When they reached Lawton, and the woman had been introduced to Dad, who did and liked as hobbies, and Mom, deeply involved in, and Sis, a member of the Something and the Whatever; and after the shock of this surprise visit to the old homestead, it became almost immediately clear to the folks at home that this somewhat desperate-looking woman of forty or so, in a too-tight sweater and dirty jeans, was not, she was most assuredly not the prodigal’s wife; and, soon after, they realized that, even more damning, she was someone else’s wife. These sinful revelations were squeezed out of the couple over two or three days, the family working as an inquisitorial team, their Christian smiles of love and understanding slowly fading, fading, fading into masks of righteous and gray anger: sic transit gloria caritatis. On the third day, the woman got up and sat on the back porch, smoking and looking out over the grim landscape, seemingly good for growing nothing but spite and hatred. She knew that she had already surrendered.

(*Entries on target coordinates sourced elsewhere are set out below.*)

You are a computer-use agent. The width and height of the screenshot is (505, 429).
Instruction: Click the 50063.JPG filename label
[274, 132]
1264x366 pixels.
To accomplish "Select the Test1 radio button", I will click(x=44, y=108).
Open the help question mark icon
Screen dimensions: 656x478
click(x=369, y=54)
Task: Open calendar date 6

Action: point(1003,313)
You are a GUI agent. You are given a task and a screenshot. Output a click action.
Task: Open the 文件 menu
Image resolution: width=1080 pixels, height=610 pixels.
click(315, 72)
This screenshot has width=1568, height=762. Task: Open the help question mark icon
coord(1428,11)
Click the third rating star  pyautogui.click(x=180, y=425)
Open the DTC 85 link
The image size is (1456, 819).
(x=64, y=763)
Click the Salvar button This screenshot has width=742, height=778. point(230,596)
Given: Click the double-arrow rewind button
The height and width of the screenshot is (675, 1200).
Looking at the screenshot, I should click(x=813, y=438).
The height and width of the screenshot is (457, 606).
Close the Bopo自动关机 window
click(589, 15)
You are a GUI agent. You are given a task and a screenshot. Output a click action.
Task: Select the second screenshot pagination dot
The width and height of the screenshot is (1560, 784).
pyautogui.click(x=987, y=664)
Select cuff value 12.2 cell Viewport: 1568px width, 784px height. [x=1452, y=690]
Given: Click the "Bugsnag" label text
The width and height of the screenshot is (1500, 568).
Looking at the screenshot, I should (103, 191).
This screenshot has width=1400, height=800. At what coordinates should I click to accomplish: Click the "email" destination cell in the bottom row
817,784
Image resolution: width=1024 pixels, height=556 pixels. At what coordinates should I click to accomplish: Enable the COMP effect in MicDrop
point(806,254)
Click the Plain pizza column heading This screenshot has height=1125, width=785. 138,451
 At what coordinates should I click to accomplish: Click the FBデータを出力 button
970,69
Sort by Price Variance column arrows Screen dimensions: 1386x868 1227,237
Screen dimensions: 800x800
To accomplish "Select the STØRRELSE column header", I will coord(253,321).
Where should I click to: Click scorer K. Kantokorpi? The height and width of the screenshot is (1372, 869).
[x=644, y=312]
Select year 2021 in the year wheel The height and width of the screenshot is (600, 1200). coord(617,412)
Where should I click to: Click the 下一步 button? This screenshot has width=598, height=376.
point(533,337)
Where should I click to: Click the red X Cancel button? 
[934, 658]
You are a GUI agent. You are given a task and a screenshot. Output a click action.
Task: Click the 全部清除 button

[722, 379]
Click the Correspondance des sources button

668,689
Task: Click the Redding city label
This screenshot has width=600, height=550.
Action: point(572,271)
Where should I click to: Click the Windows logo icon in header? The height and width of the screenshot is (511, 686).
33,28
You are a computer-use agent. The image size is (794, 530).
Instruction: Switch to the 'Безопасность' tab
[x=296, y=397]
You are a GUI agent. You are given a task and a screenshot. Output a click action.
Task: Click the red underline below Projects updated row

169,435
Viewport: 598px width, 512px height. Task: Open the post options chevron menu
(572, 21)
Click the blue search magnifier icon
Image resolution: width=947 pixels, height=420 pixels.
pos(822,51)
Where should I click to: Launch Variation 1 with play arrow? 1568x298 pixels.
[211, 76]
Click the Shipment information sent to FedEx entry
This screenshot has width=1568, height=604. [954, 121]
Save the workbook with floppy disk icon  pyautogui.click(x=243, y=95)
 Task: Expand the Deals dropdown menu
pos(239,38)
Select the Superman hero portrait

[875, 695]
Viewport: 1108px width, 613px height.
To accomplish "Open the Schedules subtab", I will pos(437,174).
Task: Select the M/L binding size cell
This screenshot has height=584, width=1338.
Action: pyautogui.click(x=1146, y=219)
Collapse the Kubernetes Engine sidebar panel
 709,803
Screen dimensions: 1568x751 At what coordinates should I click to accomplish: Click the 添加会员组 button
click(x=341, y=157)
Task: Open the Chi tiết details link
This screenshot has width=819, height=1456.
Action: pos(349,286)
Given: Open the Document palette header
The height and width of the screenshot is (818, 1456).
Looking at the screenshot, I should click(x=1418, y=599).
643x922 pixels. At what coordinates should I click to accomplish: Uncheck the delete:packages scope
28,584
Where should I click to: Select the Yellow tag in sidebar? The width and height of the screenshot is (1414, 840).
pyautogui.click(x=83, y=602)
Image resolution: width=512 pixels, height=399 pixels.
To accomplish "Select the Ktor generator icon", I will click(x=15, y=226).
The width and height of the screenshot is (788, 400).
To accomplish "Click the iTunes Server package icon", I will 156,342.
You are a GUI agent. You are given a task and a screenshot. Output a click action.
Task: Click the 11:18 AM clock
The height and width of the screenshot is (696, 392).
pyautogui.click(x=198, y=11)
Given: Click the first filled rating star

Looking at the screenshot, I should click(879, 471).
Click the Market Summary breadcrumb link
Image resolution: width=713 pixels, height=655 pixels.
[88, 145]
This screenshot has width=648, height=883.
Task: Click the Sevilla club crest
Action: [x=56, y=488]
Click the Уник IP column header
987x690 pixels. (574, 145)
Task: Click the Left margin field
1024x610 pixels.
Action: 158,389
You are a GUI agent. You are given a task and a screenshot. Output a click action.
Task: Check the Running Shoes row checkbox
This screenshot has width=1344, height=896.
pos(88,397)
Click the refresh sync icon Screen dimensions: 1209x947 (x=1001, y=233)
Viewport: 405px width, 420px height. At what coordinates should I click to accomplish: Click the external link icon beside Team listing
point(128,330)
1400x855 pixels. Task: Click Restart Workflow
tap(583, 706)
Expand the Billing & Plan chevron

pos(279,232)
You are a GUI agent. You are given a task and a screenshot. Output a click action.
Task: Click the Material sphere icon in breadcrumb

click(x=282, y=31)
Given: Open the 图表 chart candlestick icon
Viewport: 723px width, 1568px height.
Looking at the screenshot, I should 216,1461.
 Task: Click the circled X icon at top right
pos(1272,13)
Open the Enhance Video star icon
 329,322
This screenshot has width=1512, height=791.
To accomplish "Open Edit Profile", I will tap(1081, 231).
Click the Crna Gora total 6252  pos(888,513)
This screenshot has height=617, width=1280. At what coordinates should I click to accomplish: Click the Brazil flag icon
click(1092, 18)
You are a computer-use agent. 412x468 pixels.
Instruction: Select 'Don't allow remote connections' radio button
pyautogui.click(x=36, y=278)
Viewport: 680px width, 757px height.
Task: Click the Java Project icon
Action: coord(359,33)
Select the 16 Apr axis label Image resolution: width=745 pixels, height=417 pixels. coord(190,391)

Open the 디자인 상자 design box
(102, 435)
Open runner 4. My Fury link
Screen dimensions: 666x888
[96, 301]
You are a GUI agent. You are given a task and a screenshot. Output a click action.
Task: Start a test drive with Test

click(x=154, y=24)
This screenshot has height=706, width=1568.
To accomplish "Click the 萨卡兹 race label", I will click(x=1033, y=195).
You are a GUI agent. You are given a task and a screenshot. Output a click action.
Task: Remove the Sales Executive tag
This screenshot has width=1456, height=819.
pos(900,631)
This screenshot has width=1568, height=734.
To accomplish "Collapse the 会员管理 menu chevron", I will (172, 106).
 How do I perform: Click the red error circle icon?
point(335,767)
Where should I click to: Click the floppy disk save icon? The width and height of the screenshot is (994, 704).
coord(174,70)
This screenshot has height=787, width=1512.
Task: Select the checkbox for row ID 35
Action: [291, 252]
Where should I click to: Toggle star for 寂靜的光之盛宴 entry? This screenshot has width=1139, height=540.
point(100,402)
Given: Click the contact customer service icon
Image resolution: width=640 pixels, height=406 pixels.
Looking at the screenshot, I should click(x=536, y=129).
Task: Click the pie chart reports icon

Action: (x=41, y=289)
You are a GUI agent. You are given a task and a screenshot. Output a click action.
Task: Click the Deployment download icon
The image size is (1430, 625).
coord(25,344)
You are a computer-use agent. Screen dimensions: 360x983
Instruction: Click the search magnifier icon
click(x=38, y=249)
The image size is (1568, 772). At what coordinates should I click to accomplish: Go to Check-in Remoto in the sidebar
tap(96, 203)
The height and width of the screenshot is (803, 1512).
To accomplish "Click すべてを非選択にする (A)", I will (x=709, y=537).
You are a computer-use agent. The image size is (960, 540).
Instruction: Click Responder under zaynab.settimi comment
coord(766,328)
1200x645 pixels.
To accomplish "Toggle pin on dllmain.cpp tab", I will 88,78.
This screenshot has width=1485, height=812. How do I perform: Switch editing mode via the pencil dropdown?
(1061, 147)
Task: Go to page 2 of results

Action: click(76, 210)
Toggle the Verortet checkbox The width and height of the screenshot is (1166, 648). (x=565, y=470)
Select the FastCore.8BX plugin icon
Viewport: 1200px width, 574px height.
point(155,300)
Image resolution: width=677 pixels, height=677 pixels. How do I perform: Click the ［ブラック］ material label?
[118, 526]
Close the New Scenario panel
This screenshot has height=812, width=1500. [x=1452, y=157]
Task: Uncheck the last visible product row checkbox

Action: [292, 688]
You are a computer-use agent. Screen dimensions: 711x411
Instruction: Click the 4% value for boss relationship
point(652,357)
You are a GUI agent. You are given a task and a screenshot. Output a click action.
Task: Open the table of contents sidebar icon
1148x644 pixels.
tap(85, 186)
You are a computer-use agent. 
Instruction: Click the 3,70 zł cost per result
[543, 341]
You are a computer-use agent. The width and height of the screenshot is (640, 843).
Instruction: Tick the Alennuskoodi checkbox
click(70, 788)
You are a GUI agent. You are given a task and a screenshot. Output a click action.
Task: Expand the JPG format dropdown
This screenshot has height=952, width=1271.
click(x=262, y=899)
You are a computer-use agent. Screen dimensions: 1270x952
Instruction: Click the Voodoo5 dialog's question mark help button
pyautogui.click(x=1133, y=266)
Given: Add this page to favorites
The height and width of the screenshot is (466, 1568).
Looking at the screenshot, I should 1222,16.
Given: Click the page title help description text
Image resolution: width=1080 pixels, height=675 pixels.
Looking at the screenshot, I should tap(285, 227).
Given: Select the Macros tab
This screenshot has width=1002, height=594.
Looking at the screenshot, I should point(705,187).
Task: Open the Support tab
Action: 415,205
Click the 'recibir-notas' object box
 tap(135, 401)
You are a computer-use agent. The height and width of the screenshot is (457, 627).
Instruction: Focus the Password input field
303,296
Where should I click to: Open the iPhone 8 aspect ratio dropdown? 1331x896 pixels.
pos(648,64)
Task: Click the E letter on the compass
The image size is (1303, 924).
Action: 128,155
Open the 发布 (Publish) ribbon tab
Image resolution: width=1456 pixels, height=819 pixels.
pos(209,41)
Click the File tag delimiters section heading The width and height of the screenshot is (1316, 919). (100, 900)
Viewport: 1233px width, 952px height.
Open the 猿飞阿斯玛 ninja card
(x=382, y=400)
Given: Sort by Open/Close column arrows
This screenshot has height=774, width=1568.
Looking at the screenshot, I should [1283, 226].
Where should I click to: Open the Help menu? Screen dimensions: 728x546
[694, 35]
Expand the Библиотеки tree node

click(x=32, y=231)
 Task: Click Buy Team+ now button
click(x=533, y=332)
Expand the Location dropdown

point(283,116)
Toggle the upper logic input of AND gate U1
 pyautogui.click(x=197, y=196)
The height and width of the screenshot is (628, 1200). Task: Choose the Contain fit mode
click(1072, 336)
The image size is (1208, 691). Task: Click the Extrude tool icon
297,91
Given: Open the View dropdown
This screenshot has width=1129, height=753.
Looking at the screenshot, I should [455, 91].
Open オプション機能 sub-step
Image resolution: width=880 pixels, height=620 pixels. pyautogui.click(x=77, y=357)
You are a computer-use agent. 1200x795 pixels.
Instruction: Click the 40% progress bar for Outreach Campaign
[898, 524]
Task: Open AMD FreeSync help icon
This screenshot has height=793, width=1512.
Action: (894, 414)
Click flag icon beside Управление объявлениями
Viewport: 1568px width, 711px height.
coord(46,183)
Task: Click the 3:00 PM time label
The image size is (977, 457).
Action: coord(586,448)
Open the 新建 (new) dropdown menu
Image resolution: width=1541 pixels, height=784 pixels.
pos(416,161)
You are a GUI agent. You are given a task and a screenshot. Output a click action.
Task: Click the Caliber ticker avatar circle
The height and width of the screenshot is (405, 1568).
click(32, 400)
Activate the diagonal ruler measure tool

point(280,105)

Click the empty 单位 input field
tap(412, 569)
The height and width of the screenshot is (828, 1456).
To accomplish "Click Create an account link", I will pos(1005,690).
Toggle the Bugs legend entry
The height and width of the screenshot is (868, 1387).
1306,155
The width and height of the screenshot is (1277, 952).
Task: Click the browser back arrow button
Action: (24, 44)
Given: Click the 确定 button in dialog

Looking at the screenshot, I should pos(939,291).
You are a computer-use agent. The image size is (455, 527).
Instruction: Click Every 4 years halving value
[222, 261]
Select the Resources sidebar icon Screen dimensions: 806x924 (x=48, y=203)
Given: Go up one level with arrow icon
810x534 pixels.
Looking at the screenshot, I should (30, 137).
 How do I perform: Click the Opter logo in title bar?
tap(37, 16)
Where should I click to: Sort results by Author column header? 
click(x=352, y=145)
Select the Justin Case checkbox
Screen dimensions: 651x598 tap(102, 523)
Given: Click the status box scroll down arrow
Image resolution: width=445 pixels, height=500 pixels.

It will probably come as no surprise that the man, the seducer, the lover, he who would sacrifice all or at least some for his Helen, obeyed his family’s injunctions, their orders — given him with many tears and prayers by the bushel — to, well, ditch the whore tramp and beg Jesus to forgive him. The next afternoon, while his lover, who had slept on a mattress on the floor of a closet during their stay, was watching an old movie on TV, he came to her, falling to his knees in front of her, weeping and praying, and begged Jesus to forgive them both, and to wash them clean in his Sacred Blood that would always and as well as for all Eternity! She went upstairs, packed her nylon overnight bag, put her dirty clothes in a paper shopping bag, and sat on the floor: she was thirty-nine years old and had been — was it possible? — bewitched.

That night they left for New York, and although they stayed at many of the same motels while en route to Lawton, the chastised sinner slept in bathtubs or in the car, with a pillow, of course, under his noble head, lest Satan steal upon him in the reaches of the night with soft music, delicate perfumes, and filthy images of the recent past. He and the woman spoke to each other, but as if he were a chauffeur to a slightly demented and dying patient. She directed him to an apartment house in Kew Gardens, and he left her standing in front of it, not before hoping that Jesus might enter her heart with his and, and soon. Then he was off, and she looked after the car, hoping that God, any God at all, would see to it that he died in a crash on the way back home. She entered the lobby, and rang the bell of an old friend, long divorced, hoping that she was home and hospitable. Then she’d see about calling her husband to explain — explain? If he even knew she’d left.